### DATASET EXCERPTS
##############################

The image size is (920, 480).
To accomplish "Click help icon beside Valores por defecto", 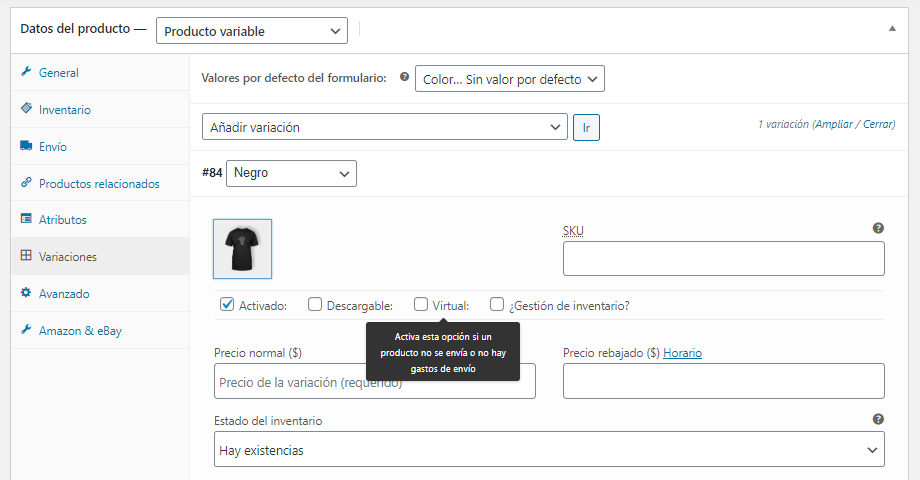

##############################

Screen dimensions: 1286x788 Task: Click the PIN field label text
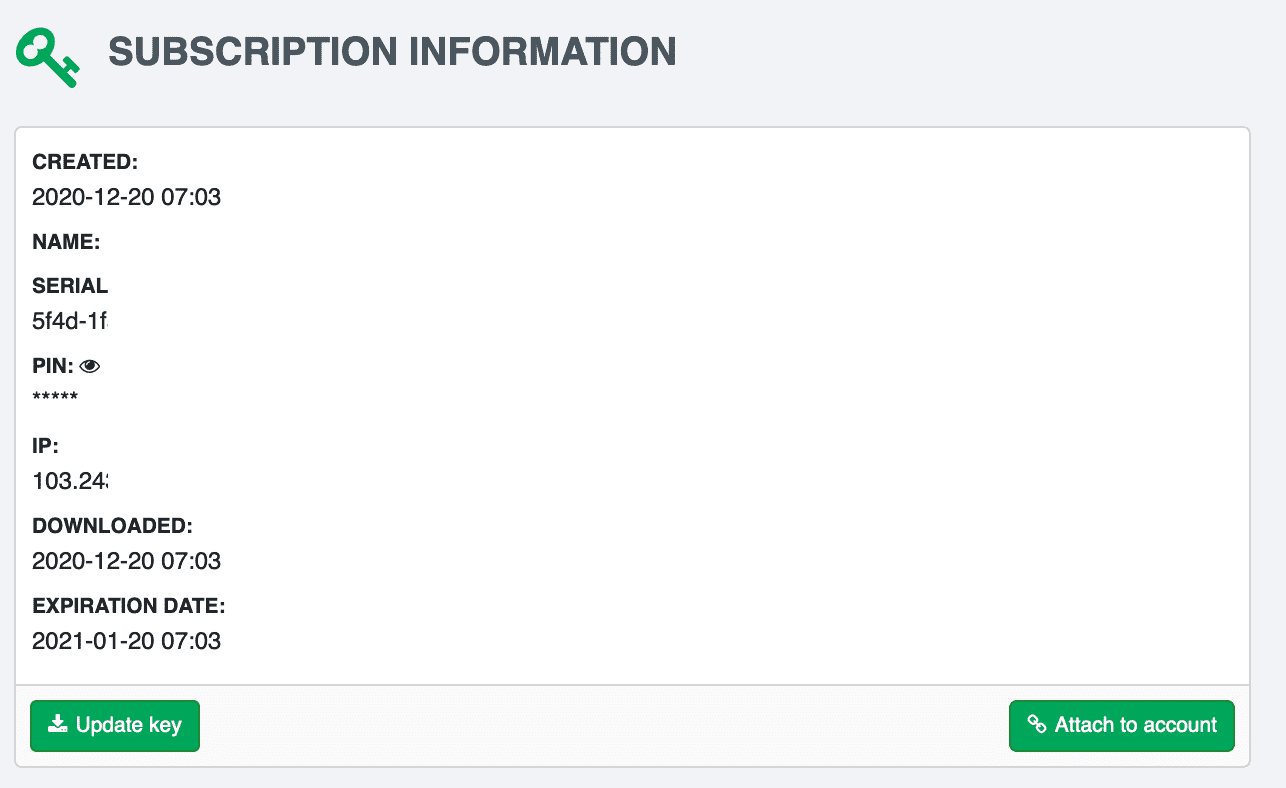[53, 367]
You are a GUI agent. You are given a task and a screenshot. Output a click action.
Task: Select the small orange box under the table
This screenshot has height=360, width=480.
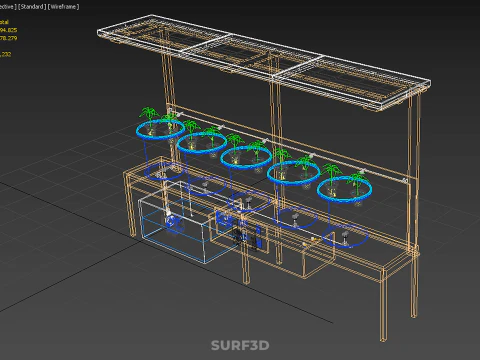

##############################

### ASSIGNMENT
Tally every line in these entries where the string "screenshot" occurs. The tally alone is the answer.

### SOLUTION TO THIS EXERCISE
2